隔壁那个蹭饭的——灼夜
时间:2017-12-29 15:19:54

  季初桐咦了一声,扭头去问喻暖,“阿姨洗铁路什么意思?”
  喻暖早就因为他这一点都不在意自己想法的“恶劣态度”黑了脸色,想她上次因为暖阳微博里的“男友粉”,心虚得不能再心虚。
  他倒好,他还当着她面,把别的女人写的这些露骨的告白,念出来!
  喻暖气得磨牙。
  季初桐还在锲而不舍地虚心求教,“阿姨洗铁路是什么意思?”
  我为什么要把别人对你的告白告诉你!
  喻暖正想大声回他这句话,又转念一想,忽然冒出了个念头。
  她瞥了季初桐一眼,又若无其事地移开视线,“你吃了吗。”
  “嗯?”季初桐一时没反应过来。
  喻暖面不改色心不跳,继续扯谎,“阿姨洗铁路就是‘你吃了吗’,问你吃不吃的意思。”
  季初桐:“……”
  季初桐差点闪了舌头。
  他忍住笑,装作懂了的模样,长长地哦了一声。
  又放下手机,从茶几上的果盘里叉了一块火龙果,递到喻暖嘴边,“阿姨洗铁路?”
  喻暖:“……”
  喻暖默默偏过头,突然想笑。
  季初桐也跟着她换了个方向,继续递到她嘴边,“阿姨洗铁路?”
  “阿姨洗铁路?阿姨洗铁路?”
  “……”
  季初桐执着地将水果递到她嘴边,还一直重复着“阿姨洗铁路”这句话。
  喻暖终于憋不住笑,扭头叼住那块火龙果,笑嗔了他一句,“傻蛋。

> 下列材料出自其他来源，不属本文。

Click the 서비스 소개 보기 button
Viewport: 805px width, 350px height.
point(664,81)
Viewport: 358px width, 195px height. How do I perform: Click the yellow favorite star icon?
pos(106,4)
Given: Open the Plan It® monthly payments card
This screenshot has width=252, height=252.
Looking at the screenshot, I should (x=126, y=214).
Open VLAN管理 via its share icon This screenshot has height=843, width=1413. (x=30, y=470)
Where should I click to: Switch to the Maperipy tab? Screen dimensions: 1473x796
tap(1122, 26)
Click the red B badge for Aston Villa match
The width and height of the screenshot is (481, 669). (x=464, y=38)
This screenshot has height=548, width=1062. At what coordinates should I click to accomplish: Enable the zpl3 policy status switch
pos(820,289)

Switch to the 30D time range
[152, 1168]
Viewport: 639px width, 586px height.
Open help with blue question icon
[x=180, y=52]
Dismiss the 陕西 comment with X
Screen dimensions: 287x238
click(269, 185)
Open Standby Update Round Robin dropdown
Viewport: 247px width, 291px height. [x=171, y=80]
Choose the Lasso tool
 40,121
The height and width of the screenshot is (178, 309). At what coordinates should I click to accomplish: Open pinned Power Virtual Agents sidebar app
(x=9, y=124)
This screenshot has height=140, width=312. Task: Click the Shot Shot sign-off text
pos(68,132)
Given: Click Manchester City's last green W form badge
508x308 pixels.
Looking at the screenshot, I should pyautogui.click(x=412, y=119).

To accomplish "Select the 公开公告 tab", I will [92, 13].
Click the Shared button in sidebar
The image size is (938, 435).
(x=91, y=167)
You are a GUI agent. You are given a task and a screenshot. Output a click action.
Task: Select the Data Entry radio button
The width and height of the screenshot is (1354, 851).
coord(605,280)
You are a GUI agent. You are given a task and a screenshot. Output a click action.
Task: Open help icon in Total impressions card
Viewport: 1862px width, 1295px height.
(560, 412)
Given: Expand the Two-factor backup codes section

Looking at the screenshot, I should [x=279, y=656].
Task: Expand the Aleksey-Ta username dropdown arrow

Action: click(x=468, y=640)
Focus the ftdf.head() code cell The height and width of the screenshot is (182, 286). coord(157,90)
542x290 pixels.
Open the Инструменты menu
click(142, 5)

”
  还真信了她随口乱说的翻译。
  她乐得开心,却不知道,在不久后的某次出差中,季初桐被一个日本女星用这句话表白,一直“以为”这句话是‘吃了吗’意思的季初桐,当即回绝了这直白的爱意。
  自然,这都是后话。
  而现在,季初桐只是笑而不语,自愿接下傻蛋这称呼。
  喻暖笑是笑够了,但醋意可没消。
  她收起笑意,板着脸,严肃道:“别人喜欢你,我管不着,但是你可不能做对不起我的事。”
  她顿了一下,补充道:“比如不能随随便便撩粉丝,不准和其他女艺人独处。”
  季初桐连连点头,但嘴贱忍不住想问一句:“我这么帅,要是被捆绑上了花边新闻怎么办?这个要怪谁?”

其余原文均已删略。